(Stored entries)
▼
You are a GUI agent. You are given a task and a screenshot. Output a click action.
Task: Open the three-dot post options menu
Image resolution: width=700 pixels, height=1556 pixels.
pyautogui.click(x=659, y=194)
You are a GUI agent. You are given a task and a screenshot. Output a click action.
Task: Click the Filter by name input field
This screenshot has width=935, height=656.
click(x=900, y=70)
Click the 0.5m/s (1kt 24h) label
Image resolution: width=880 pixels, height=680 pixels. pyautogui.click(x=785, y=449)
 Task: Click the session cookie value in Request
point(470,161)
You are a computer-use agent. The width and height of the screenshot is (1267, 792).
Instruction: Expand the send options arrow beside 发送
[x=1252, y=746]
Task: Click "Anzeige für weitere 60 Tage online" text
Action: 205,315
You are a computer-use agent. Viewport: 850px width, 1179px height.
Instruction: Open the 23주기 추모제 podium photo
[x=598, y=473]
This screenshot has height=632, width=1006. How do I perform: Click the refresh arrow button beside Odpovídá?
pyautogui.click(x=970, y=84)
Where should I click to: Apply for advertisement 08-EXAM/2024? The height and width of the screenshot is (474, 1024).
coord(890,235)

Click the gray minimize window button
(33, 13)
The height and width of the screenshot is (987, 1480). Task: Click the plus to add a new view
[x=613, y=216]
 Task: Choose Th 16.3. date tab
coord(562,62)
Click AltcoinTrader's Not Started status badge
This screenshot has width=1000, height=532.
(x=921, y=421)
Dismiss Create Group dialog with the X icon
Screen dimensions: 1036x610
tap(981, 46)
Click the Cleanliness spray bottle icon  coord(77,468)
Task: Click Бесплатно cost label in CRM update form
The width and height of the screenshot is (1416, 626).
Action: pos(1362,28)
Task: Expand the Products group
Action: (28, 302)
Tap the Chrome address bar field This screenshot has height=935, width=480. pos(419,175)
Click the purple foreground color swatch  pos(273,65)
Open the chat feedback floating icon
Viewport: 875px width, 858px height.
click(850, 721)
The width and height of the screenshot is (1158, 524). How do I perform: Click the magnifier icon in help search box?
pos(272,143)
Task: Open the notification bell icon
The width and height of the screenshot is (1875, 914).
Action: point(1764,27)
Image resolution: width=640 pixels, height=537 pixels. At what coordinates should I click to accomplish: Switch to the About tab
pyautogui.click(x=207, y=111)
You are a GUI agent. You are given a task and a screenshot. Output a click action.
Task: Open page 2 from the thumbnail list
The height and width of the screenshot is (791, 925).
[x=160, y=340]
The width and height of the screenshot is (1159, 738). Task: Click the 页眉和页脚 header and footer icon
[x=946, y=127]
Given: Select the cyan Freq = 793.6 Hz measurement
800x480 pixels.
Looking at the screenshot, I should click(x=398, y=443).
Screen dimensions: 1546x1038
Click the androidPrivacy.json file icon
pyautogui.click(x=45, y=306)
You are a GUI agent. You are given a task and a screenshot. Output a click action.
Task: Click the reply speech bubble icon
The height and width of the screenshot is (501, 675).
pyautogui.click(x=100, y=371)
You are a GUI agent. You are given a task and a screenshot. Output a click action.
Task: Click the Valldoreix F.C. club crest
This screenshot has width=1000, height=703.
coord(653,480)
▲
What needs to be done: The records above need to be duplicated. Keep every word unchanged.

Answer for the task:
You are a GUI agent. You are given a task and a screenshot. Output a click action.
Task: Open the three-dot post options menu
Image resolution: width=700 pixels, height=1556 pixels.
pyautogui.click(x=659, y=194)
You are a GUI agent. You are given a task and a screenshot. Output a click action.
Task: Click the Filter by name input field
This screenshot has width=935, height=656.
click(x=900, y=70)
Click the 0.5m/s (1kt 24h) label
Image resolution: width=880 pixels, height=680 pixels. pyautogui.click(x=785, y=449)
 Task: Click the session cookie value in Request
point(470,161)
You are a computer-use agent. The width and height of the screenshot is (1267, 792).
Instruction: Expand the send options arrow beside 发送
[x=1252, y=746]
Task: Click "Anzeige für weitere 60 Tage online" text
Action: 205,315
You are a computer-use agent. Viewport: 850px width, 1179px height.
Instruction: Open the 23주기 추모제 podium photo
[x=598, y=473]
This screenshot has height=632, width=1006. How do I perform: Click the refresh arrow button beside Odpovídá?
pyautogui.click(x=970, y=84)
Where should I click to: Apply for advertisement 08-EXAM/2024? The height and width of the screenshot is (474, 1024).
coord(890,235)

Click the gray minimize window button
(33, 13)
The height and width of the screenshot is (987, 1480). Task: Click the plus to add a new view
[x=613, y=216]
 Task: Choose Th 16.3. date tab
coord(562,62)
Click AltcoinTrader's Not Started status badge
This screenshot has width=1000, height=532.
(x=921, y=421)
Dismiss Create Group dialog with the X icon
Screen dimensions: 1036x610
tap(981, 46)
Click the Cleanliness spray bottle icon  coord(77,468)
Task: Click Бесплатно cost label in CRM update form
The width and height of the screenshot is (1416, 626).
Action: pos(1362,28)
Task: Expand the Products group
Action: (28, 302)
Tap the Chrome address bar field This screenshot has height=935, width=480. pos(419,175)
Click the purple foreground color swatch  pos(273,65)
Open the chat feedback floating icon
Viewport: 875px width, 858px height.
click(850, 721)
The width and height of the screenshot is (1158, 524). How do I perform: Click the magnifier icon in help search box?
pos(272,143)
Task: Open the notification bell icon
The width and height of the screenshot is (1875, 914).
Action: point(1764,27)
Image resolution: width=640 pixels, height=537 pixels. At what coordinates should I click to accomplish: Switch to the About tab
pyautogui.click(x=207, y=111)
You are a GUI agent. You are given a task and a screenshot. Output a click action.
Task: Open page 2 from the thumbnail list
The height and width of the screenshot is (791, 925).
[x=160, y=340]
The width and height of the screenshot is (1159, 738). Task: Click the 页眉和页脚 header and footer icon
[x=946, y=127]
Given: Select the cyan Freq = 793.6 Hz measurement
800x480 pixels.
Looking at the screenshot, I should click(x=398, y=443).
Screen dimensions: 1546x1038
Click the androidPrivacy.json file icon
pyautogui.click(x=45, y=306)
You are a GUI agent. You are given a task and a screenshot. Output a click action.
Task: Click the reply speech bubble icon
The height and width of the screenshot is (501, 675).
pyautogui.click(x=100, y=371)
You are a GUI agent. You are given a task and a screenshot. Output a click action.
Task: Click the Valldoreix F.C. club crest
This screenshot has width=1000, height=703.
coord(653,480)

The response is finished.